One of the biggest early challenges we had in this project was converting literally eight years’ and about 800,000 patients’ worth of data from GE into Epic. We had a small team led by two of our physicians and about five of our IT people who did nothing for about four months than plan the migration of the data and test it over and over again.

Then, when we actually did push the button and convert the data, our data center literally chugged for about 11 days converting all of that information from the GE system into the Epic system, so when our first practice went live, it was all there. That was a commitment we needed to make so that our physicians had, in their new tool, all of the data that they had in their old tool.

There’s a new Virginia Tech Carilion School of Medicine. How are you involved with that?

We do have a new school of medicine that we’re very proud of. It’s been a challenge. In the past four years, we have implemented Epic. We’ve build 200,000-square-foot new medical center. We’ve acquired two major practices. We’ve acquired one hospital. We’ve built a research institute. We just started the Virginia Tech Carilion School of Medicine. All of which made for a very busy past four or five years.

My team and I are responsible for the technology for the school of medicine. It’s been a fascinating experience helping them stand up their practices, implement IT for them, and put the systems at their fingertips so that they’re ready to go when their first students show up 23 days from now.

One of the most fascinating things was participating in the selection of medical students. The Virginia Tech Carilion School of Medicine used an innovative interview approach where they had many people, lay people and clinicians alike, participate in the student interview process. Getting to do that was a highlight in addition to being the CIO for that school of medicine itself.

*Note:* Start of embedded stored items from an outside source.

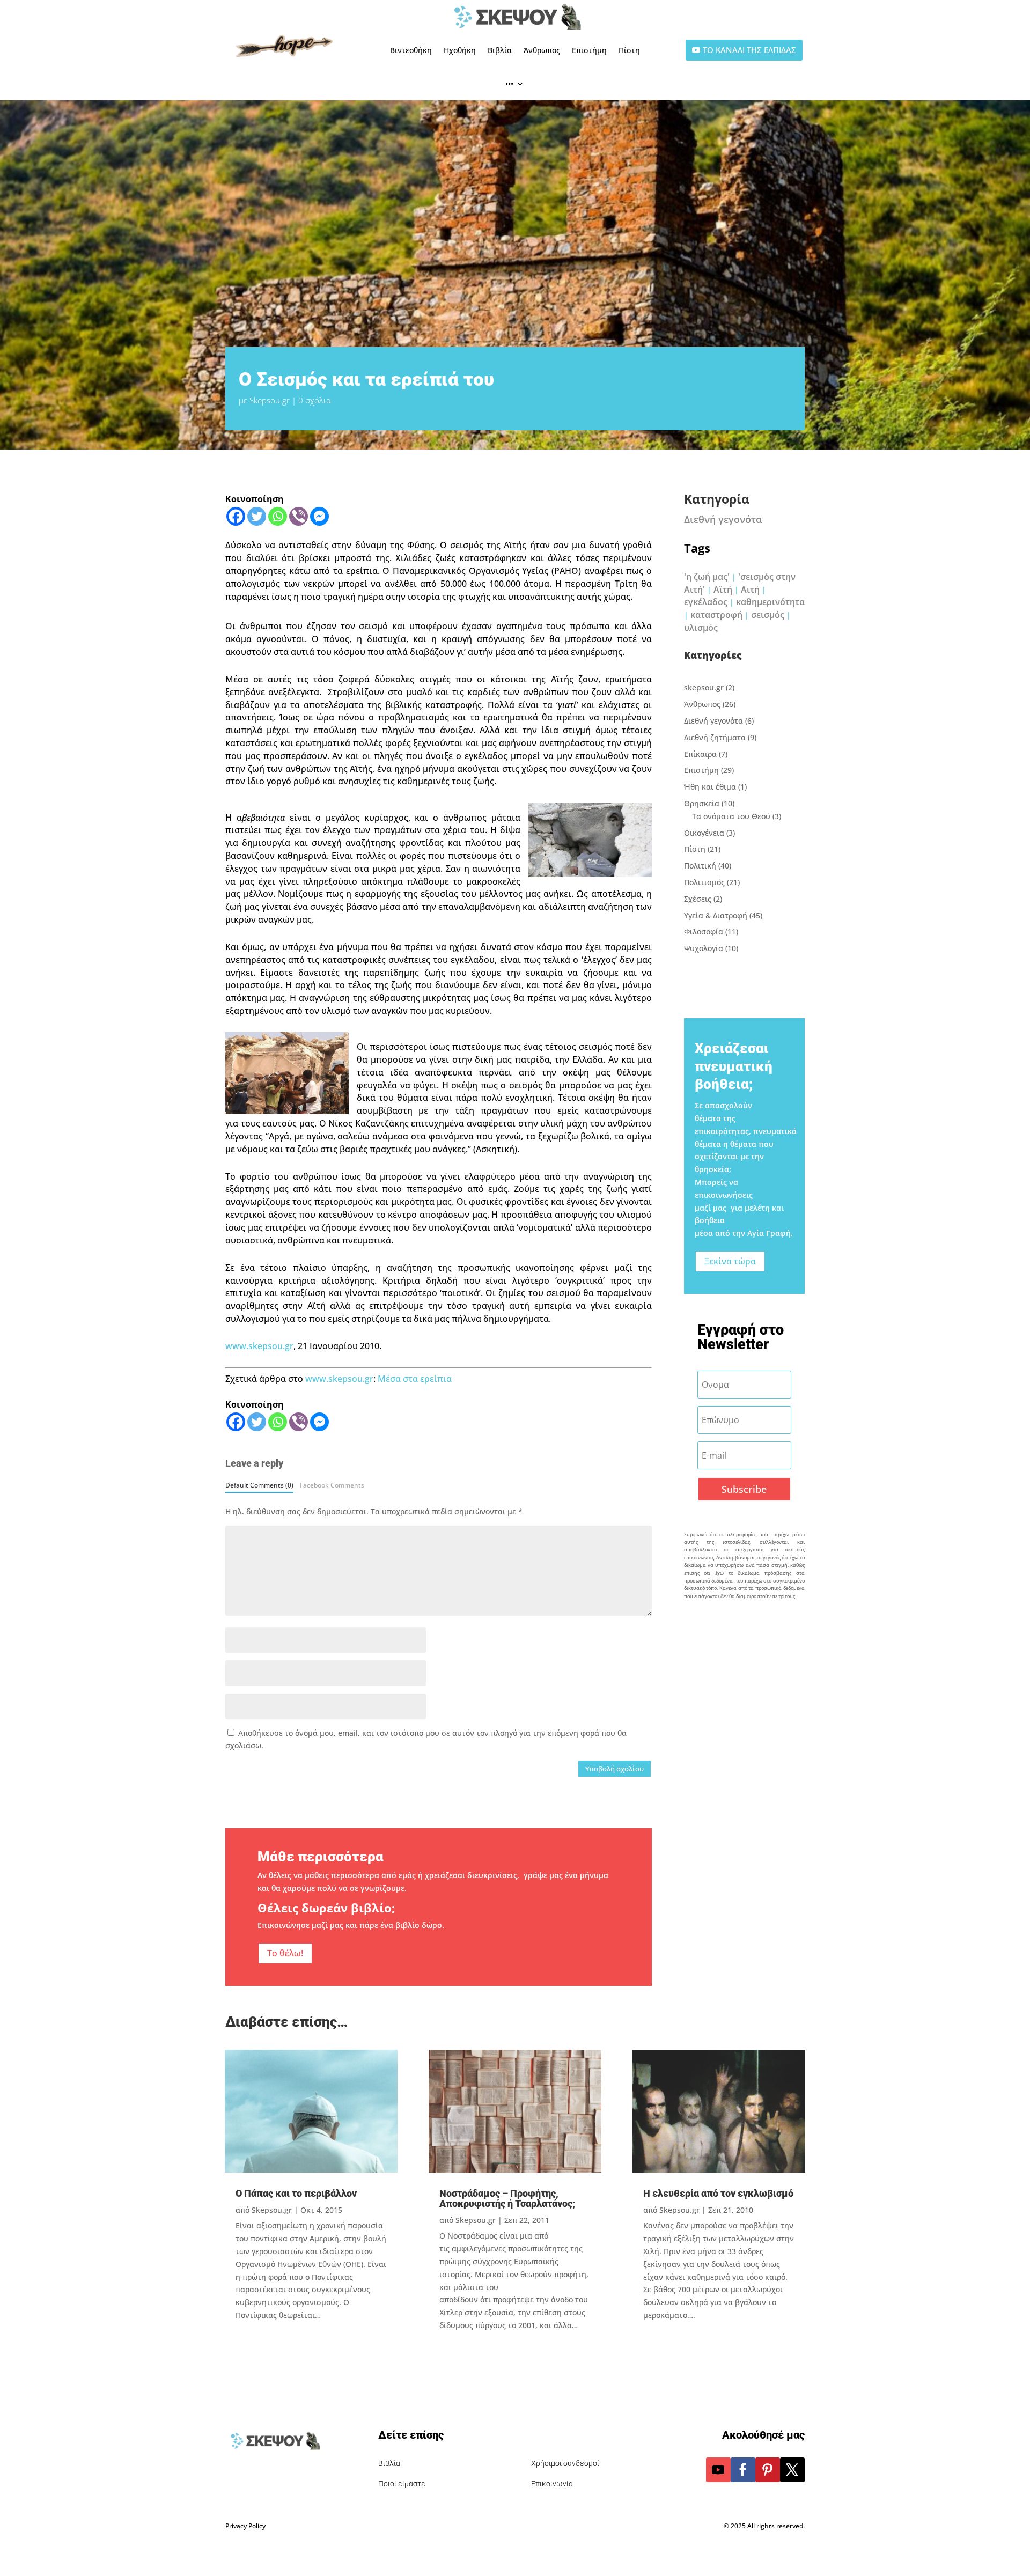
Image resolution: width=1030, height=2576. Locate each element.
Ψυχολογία (703, 948)
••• (509, 83)
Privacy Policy (245, 2525)
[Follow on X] (792, 2469)
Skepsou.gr (269, 400)
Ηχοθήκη (460, 50)
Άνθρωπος (542, 50)
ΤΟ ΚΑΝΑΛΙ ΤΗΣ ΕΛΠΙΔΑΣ (749, 50)
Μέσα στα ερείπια (415, 1379)
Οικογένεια (704, 833)
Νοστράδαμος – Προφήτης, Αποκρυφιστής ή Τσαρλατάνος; (507, 2198)
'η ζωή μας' (707, 577)
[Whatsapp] (277, 516)
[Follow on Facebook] (743, 2469)
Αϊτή (722, 589)
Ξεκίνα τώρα (730, 1261)
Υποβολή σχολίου (614, 1768)
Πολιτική (700, 865)
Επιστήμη (589, 50)
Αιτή (750, 589)
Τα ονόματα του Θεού (731, 816)
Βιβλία (500, 50)
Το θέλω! (285, 1953)
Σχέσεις (697, 899)
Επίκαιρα (700, 754)
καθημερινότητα (770, 602)
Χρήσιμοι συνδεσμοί (565, 2463)
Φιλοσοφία (703, 931)
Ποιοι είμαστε (401, 2483)
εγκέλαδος (705, 602)
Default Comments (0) (259, 1485)
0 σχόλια (314, 400)
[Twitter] (256, 516)
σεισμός (767, 615)
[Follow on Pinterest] (767, 2469)
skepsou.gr (704, 687)
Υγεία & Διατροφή (715, 915)
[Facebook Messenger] (319, 516)
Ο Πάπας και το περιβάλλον (296, 2193)
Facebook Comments (332, 1485)
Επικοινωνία (552, 2483)
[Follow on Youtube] (718, 2469)
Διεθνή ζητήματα (715, 737)
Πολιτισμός (704, 882)
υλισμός (701, 628)
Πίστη (629, 50)
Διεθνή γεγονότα (723, 519)
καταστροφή (716, 615)
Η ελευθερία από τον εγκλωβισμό (718, 2193)
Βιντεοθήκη (411, 50)
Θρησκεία (701, 803)
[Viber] (298, 516)
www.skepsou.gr (259, 1346)
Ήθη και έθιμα (710, 787)
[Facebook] (235, 516)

In terms of the curriculum for the medical students, are you involved in any IT or informatics training components?

Yes. In fact, we’ve made use of the medical record one of the components of the school of medicine. It’s not something that the students will have Year One, but by the time they get to their clinical rounds, we will have them trained on the Epic electronic medical record and built templates for them to use on their own, in ways that they can step slowly from viewing patient data initially to full CPOE over a period of about six weeks.

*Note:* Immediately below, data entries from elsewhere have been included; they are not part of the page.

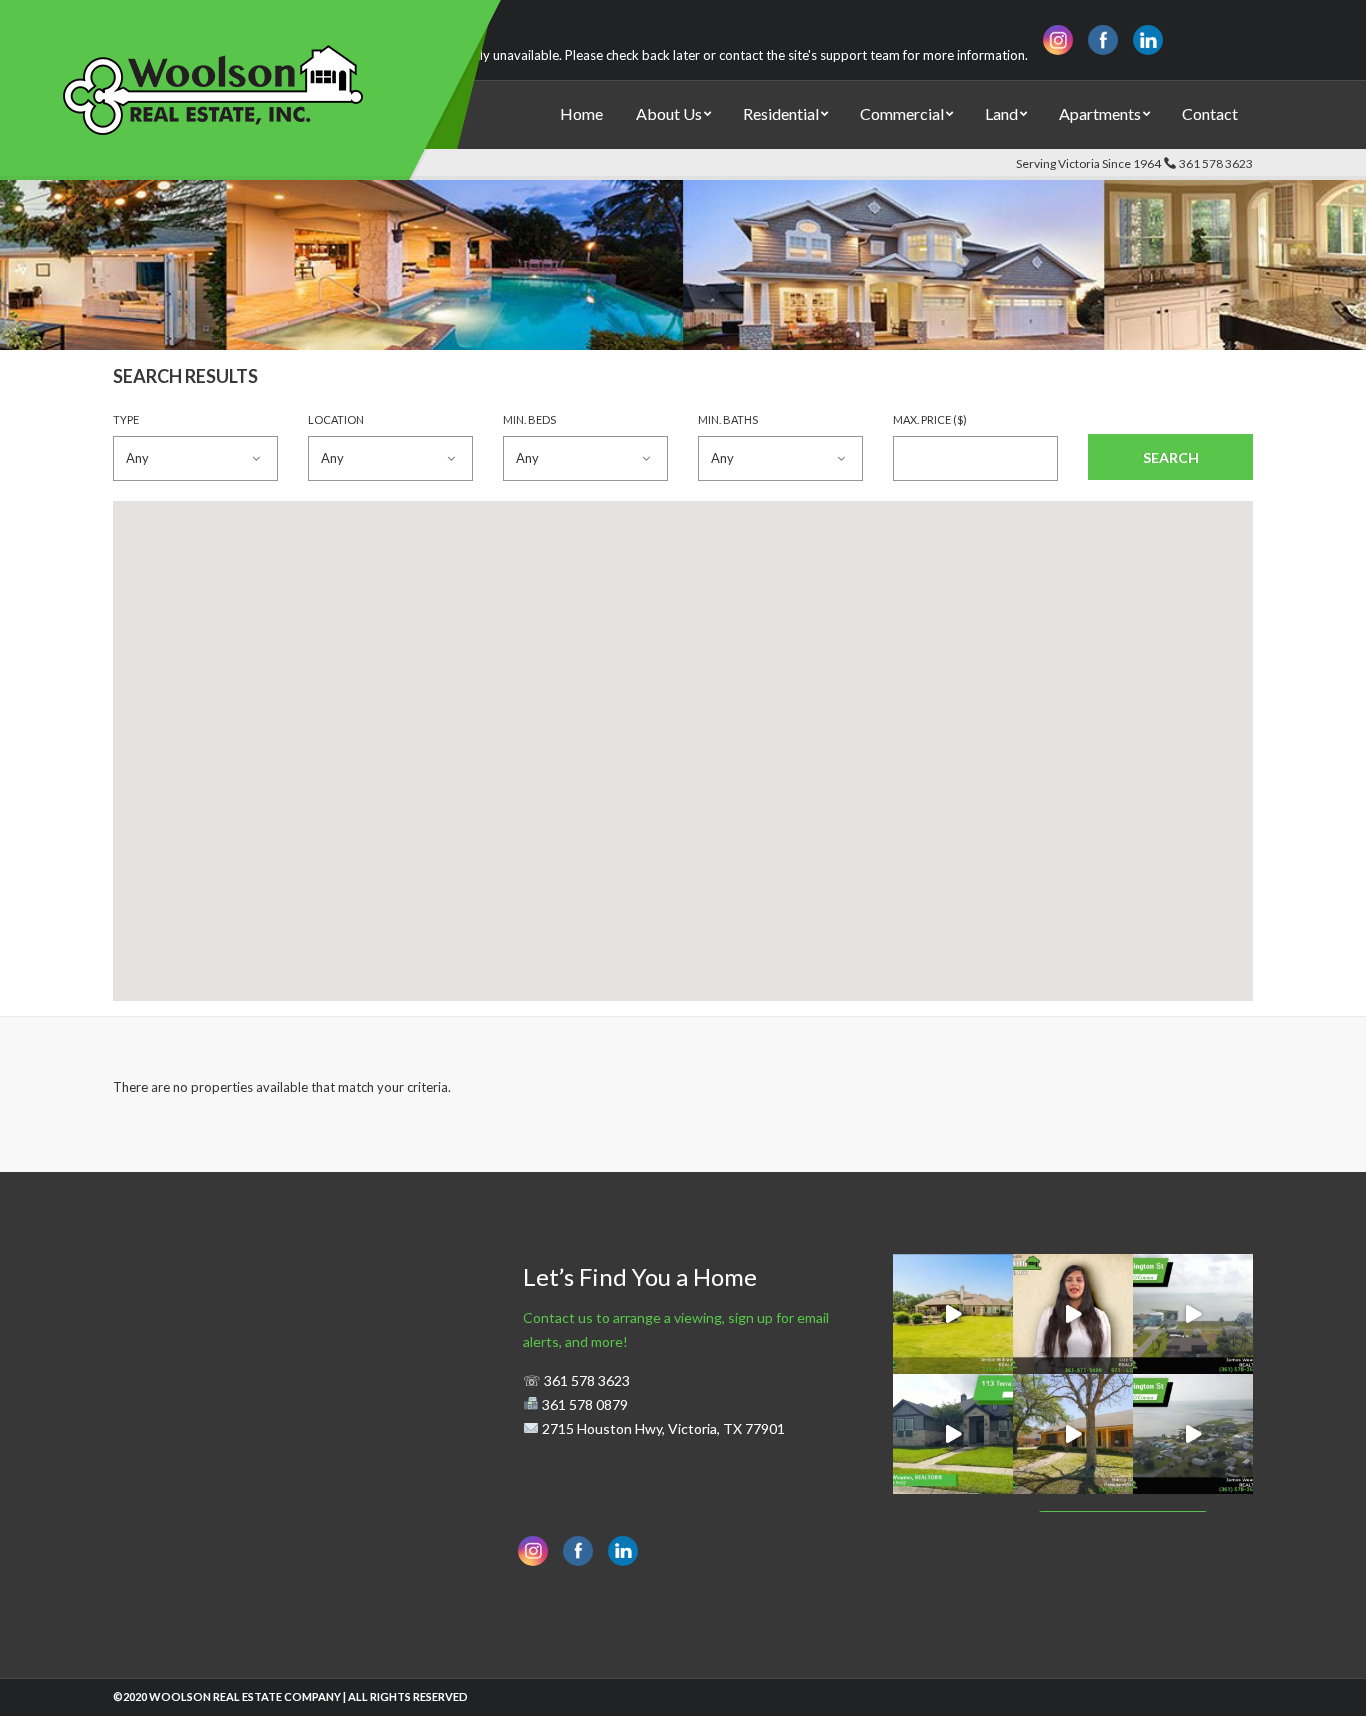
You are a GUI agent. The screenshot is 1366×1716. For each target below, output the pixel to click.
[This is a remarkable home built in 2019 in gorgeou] (953, 1434)
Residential (781, 113)
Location (336, 419)
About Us (669, 113)
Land (1001, 113)
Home (581, 113)
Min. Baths (728, 419)
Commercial (902, 113)
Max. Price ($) (930, 419)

The other hat you wear is that you’re involved with the Virginia Information Technologies Agency. What kind of work is being done at the state level?

I’m proud of the way that throughout the Commonwealth of Virginia, we’re cooperating to make sure that the data that we have in each one of our health systems is available to others. Part of the HITECH Act was $2 billion set aside for HIEs. Five of the CIOs of the other large health systems in the state of Virginia and I serve on a Governor’s Commission to help define the standards for the HIE.

We’re also on the advisory board for implementing it. We’ve been meeting in our state capitol  at Richmond  for the past 12 months focused on how we’re developing HIE, who we will have implement it for us, and how we will begin to exchange data and interchange with the NHIN as well.

What are your IT priorities for the next several years?

One of the things that has been nice about getting to the point where we’re close to wrapping up this implementation is that we know that for the next five years, we’re going to be all about optimization. We don’t want to go into the next big project. We don’t want to go buy the next new piece of cool technology. We want to take what we’ve built and implement it and make it work as well as we can for our physicians.

We have an optimization team, which is getting larger all the time, and that we hope through our upgrade to the 2010 version of Epic next spring that we will bring even more useful technology to our clinicians. Our priority, instead of being very forward-thinking and cutting edge, is all about using this tool that we’ve built to its maximum advantage.

Any concluding thoughts?

It is a heady time to be part of healthcare IT. For the first time in my career, my mother understands what I’m doing because it’s front page in The New York Times. I’ve really enjoyed being part of it. Doing it in a large health system and trying to make it integrated is very rewarding.